__Exercise description__. Reproduce precisely the lines of the listing below, starting with the line that contains "Click the IDA" and stopping after the line that contains "Switch chart to"; include nothing else.

Start of The records

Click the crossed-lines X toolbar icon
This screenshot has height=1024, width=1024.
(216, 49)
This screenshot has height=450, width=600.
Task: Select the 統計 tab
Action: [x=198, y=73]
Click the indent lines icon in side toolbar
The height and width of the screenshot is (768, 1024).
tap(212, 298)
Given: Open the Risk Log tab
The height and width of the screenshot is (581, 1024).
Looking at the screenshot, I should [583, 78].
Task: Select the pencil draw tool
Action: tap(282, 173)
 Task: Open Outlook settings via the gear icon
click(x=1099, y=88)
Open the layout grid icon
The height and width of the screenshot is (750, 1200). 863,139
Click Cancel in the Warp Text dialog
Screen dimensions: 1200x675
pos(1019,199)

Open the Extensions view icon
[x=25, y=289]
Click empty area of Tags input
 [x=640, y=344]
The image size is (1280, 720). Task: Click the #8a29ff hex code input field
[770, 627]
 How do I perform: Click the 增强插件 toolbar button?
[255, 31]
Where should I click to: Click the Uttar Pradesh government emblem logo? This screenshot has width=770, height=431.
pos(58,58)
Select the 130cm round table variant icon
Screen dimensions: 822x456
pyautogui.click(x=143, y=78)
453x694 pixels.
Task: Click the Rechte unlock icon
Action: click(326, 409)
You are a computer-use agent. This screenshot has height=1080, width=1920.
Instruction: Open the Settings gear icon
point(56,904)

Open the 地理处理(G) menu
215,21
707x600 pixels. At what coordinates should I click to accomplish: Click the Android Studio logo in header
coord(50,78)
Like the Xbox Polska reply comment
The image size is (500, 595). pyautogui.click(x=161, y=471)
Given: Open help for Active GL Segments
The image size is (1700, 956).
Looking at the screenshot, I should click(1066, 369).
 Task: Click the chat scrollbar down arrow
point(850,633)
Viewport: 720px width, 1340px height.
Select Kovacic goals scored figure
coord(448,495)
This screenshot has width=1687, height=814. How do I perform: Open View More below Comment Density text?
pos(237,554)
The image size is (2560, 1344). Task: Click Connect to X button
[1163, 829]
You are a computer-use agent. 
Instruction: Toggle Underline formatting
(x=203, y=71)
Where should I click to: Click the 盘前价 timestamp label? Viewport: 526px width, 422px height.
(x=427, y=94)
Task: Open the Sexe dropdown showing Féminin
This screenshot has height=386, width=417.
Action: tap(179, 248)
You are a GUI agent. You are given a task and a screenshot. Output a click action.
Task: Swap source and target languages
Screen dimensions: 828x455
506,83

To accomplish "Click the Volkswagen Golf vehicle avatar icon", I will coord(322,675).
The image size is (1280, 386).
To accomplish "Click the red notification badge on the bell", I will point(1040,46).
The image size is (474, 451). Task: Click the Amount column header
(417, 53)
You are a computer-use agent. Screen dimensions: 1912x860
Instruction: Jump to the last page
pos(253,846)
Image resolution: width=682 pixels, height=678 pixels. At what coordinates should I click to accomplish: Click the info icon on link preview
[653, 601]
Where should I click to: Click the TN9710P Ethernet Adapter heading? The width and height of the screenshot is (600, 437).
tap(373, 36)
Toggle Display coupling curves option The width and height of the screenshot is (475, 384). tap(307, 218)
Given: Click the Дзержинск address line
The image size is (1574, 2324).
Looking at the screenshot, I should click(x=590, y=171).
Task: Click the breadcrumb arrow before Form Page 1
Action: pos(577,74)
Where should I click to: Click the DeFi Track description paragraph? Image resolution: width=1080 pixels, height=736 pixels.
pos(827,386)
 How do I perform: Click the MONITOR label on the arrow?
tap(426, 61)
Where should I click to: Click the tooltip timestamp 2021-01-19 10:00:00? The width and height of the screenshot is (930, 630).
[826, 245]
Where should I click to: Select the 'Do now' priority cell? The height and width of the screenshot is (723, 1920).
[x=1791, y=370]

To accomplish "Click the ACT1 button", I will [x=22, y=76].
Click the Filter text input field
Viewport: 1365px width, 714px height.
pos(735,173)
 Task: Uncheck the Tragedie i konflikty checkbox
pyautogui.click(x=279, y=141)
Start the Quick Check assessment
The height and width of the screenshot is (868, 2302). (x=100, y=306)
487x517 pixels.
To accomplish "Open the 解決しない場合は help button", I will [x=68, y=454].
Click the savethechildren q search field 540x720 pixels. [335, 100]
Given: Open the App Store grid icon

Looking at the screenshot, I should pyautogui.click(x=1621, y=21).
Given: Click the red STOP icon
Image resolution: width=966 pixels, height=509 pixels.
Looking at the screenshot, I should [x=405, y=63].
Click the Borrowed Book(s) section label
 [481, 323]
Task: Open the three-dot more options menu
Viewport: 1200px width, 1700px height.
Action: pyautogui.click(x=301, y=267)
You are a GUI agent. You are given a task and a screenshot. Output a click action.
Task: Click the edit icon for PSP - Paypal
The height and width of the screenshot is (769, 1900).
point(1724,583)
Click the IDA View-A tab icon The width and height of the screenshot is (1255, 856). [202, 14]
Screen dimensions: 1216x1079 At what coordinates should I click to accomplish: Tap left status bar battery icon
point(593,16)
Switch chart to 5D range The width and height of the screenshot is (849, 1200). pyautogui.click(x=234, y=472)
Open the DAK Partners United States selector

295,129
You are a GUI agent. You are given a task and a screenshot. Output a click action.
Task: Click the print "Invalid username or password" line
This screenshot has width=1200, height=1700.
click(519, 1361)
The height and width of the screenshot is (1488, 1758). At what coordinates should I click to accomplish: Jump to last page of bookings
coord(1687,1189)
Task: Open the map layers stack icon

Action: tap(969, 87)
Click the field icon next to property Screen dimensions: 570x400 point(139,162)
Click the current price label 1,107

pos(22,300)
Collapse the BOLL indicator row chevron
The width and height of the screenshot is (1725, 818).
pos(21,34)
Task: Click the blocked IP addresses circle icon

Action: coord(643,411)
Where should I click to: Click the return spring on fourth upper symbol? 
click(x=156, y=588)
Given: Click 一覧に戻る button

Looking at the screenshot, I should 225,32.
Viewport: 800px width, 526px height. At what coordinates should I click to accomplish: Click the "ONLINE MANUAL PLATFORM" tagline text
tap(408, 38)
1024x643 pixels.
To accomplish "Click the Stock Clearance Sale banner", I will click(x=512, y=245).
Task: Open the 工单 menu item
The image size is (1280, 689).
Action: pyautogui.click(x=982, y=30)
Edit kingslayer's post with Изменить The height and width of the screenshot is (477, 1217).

End of The records

__Solved problem__.
Click the IDA View-A tab icon The width and height of the screenshot is (1255, 856). [202, 14]
Screen dimensions: 1216x1079 At what coordinates should I click to accomplish: Tap left status bar battery icon
point(593,16)
Switch chart to 5D range The width and height of the screenshot is (849, 1200). pyautogui.click(x=234, y=472)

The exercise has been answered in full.